Dinah Rose backtracks on advice to young women lawyers to find “someone to have dinner on the table”

A leading QC’s househusband could be freed from a decade of domestic drudgery after his wife publicly backtracked on her earlier view that having a “1950s-style wife” is the secret to a successful career.

Dinah Rose — a silk since 2006 at Blackstone Chambers in The Temple — tweeted at the BBC today to tell the world that a sharing approach to child rearing and home chores is the right route to domestic bliss and career success.

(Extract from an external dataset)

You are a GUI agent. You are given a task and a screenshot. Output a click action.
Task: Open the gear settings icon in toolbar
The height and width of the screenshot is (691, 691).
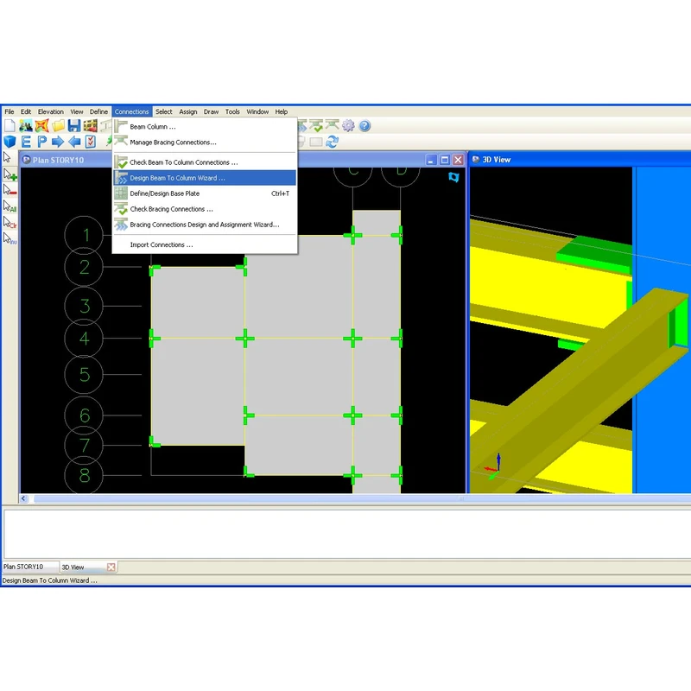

But Rose’s social media wisdom — which was read out by Radio 4’s Women’s Hour presenter Jane Garvey — stands in stark contrast to her position of some two and a half years ago.

Back in December 2012, Rose told “the big interview” slot at Chambers Student that her advice to young women barristers was:

“Marry a house-husband! A 1950s-style wife — someone to have dinner on the table!”

It’s understandable that the high-flying silk would need some support. Her Blackstone website profile lists a bulging portfolio of specialist fields: administrative and public law, employment, civil liberties, professional discipline and regulatory, competition, European Law, immigration and telecommunications.

In the Chambers interview, the silk went on to suggest that barristers marrying barristers should be treated with similar abhorrence as society reserves for siblings getting hitched.

“Marrying a male barrister is a disaster,” Rose told the publication. “They’ll always think that their cases are more important than yours and they’ll earn too much money and persuade you to give it up or go part-time.”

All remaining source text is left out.